Text provided:
___

Tuesday, November 6, 2012

ELLIOT SUIT CASE ANDERSON - THE SADDLE AND BOOT FACTORY THAT FADED AWAY IN THE LAND OF L.B.J.

With today being Election Day, the brain-dead media is in a frenzy, calling this presidential election THE MOST IMPORTANT ELECTION OF ALL TIME!! Unfortunately (or fortunately), I really don't think the American people see it that way. We basically have a choice between a celebrity suck-up who speaks pretty (Obama) but can't (or won't) stand behind the things he says (which makes him a liar, basically) but seems to want to take all the credit for everything from getting Osama Bin Laden to building small businesses he has nothing to do with ("you didn't build that") and a privileged douche-nozzle (Romney) who wouldn't know how to take a stand if he came across a stand with a sign on it that says "take me" (actually, I'm wrong; Romney is the ONLY presidential nominee I've ever known who actually takes a stand AGAINST environmentally safer forms of energy. Really, moron? Have you SEEN the Northeast after Hurricane Sandy? With people killing each other over a gallon of gasoline? Yes, let's continue our dependence on oil - THAT makes perfect sense).

But there's an old saying - "The American people get the President they deserve", and BOY is it true. I have friends - intelligent, normally rational friends - who have decided that they HATE the state of Texas because of former president George W. Bush. I can understand people hating Bush (though I don't understand why they don't hate Clinton even more), but to hate A WHOLE STATE because of the actions of ONE MAN from that state? Do these normally rational people think that all Texans are a bunch of yahoos who blindly follow anyone from Texas just because they're from Texas? You've also got the idiots who talk about "the good old days" of America as if they actually existed. Where everybody loved the President and didn't worry about what the government was doing. Guess what? Our government has been SCREWING people since day one, and people have been questioning the government since day one; it's only become the "correct" thing to do since the 1960s (and that's because everybody thinks the hippies invented revolution - which is EXACTLY what the hippies want you to think so they can sell you tie-dyes and beads and patchouli oil; talk about capitalist assholes!).

___

Dataset rows:
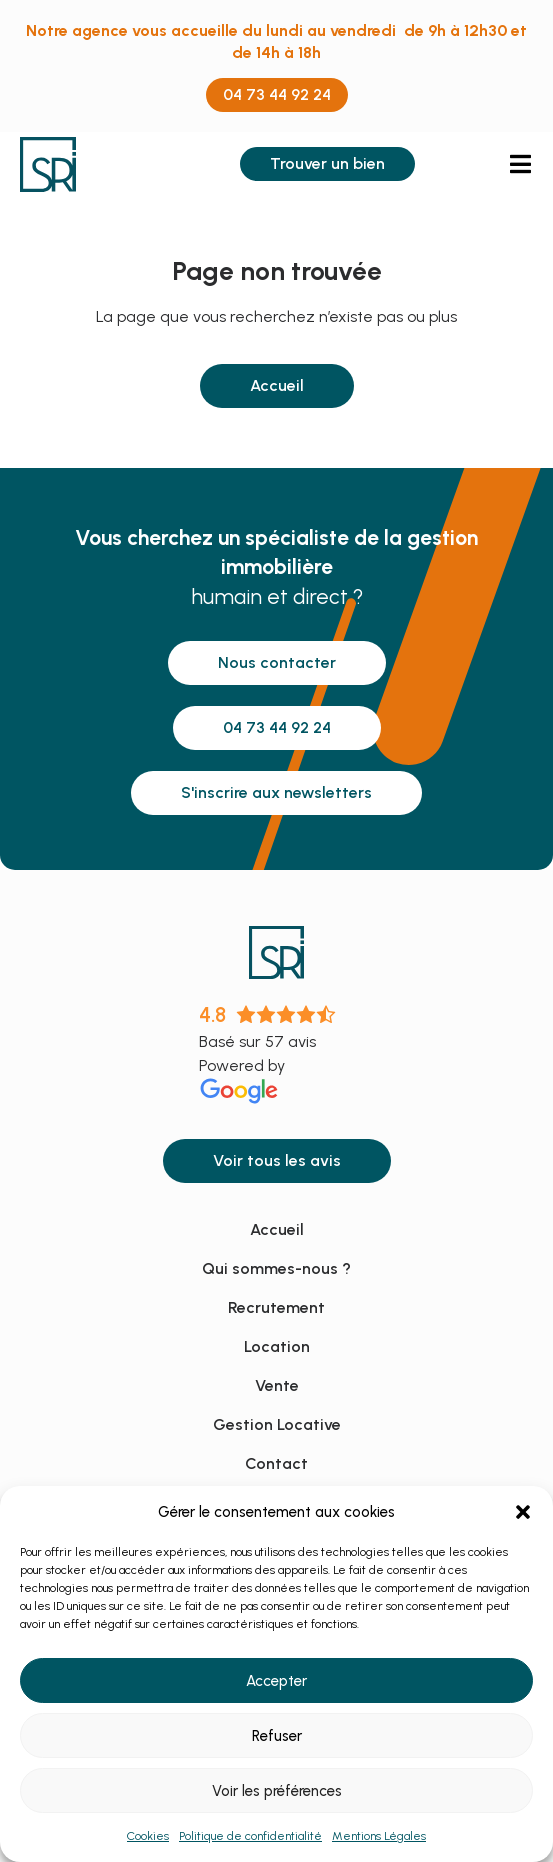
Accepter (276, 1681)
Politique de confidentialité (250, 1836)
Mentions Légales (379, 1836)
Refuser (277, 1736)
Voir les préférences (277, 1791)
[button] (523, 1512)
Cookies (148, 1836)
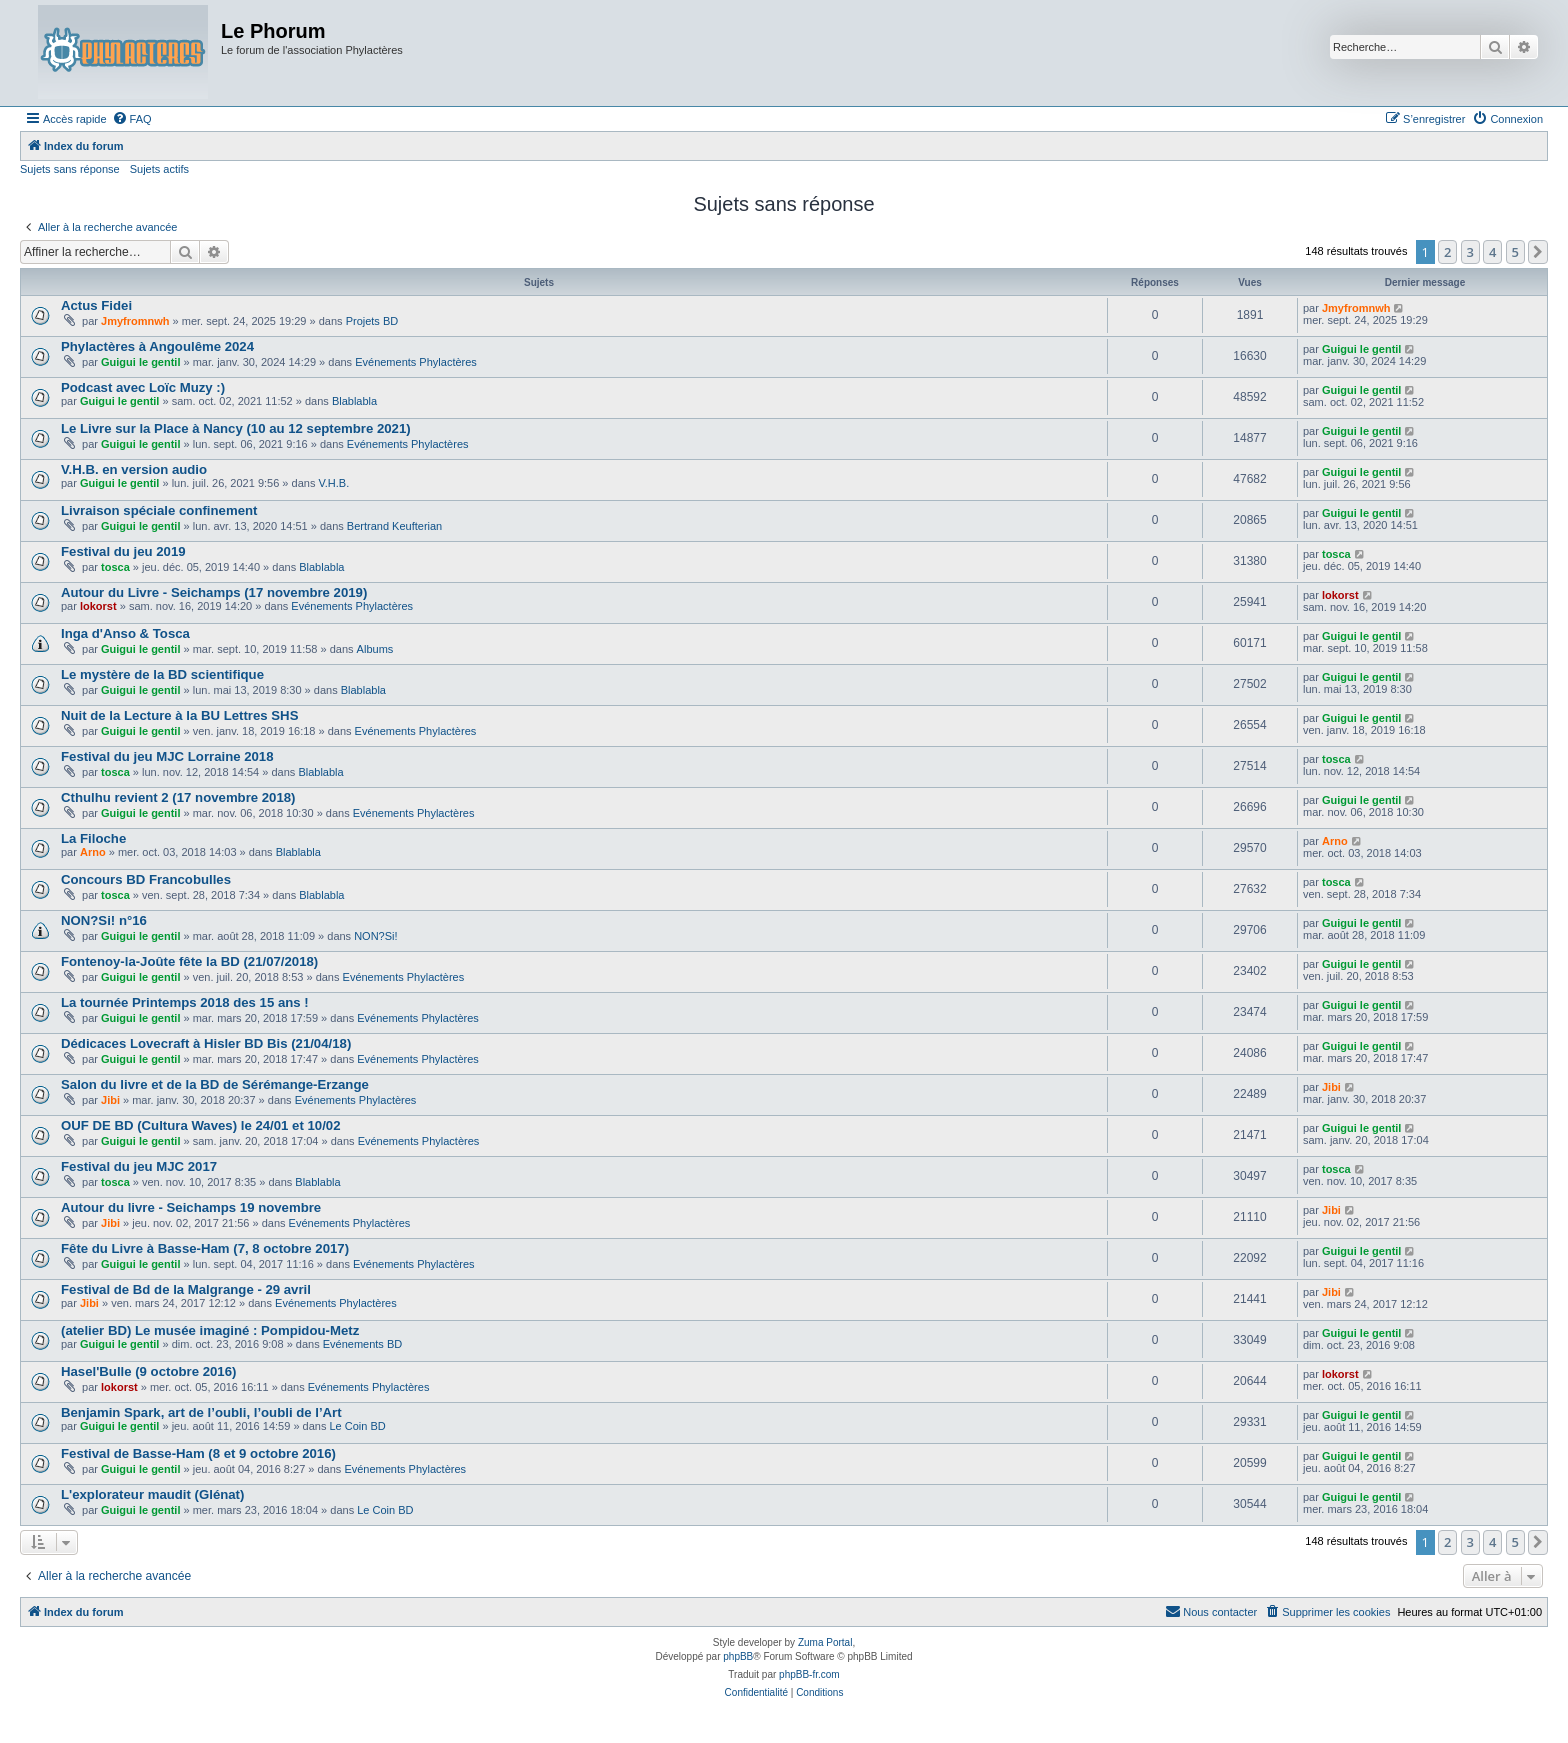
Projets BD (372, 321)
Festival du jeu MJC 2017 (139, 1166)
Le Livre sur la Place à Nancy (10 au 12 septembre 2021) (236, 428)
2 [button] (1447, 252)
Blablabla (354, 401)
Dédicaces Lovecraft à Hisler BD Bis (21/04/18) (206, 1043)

___

What is asked:
- a) Translate the following sentence from the blog post about Election Day into Spanish: "I have friends - intelligent, normally rational friends - who have decided that they HATE the state of Texas because of former president George W. Bush."
- b) Convert the part of the records that begins with the line containing "Cookies (148, 1836)" and continues through the end of the records into a JSON list of strings, one string per line, with blank lines and the pictures omitted.

Task-by-task solutions:
- a) Tengo amigos (amigos inteligentes y normalmente racionales) que han decidido que ODIAN el estado de Texas por culpa del expresidente George W. Bush.

- b)
[
  "Cookies (148, 1836)",
  "Projets BD (372, 321)",
  "Festival du jeu MJC 2017 (139, 1166)",
  "Le Livre sur la Place à Nancy (10 au 12 septembre 2021) (236, 428)",
  "2 [button] (1447, 252)",
  "Blablabla (354, 401)",
  "Dédicaces Lovecraft à Hisler BD Bis (21/04/18) (206, 1043)"
]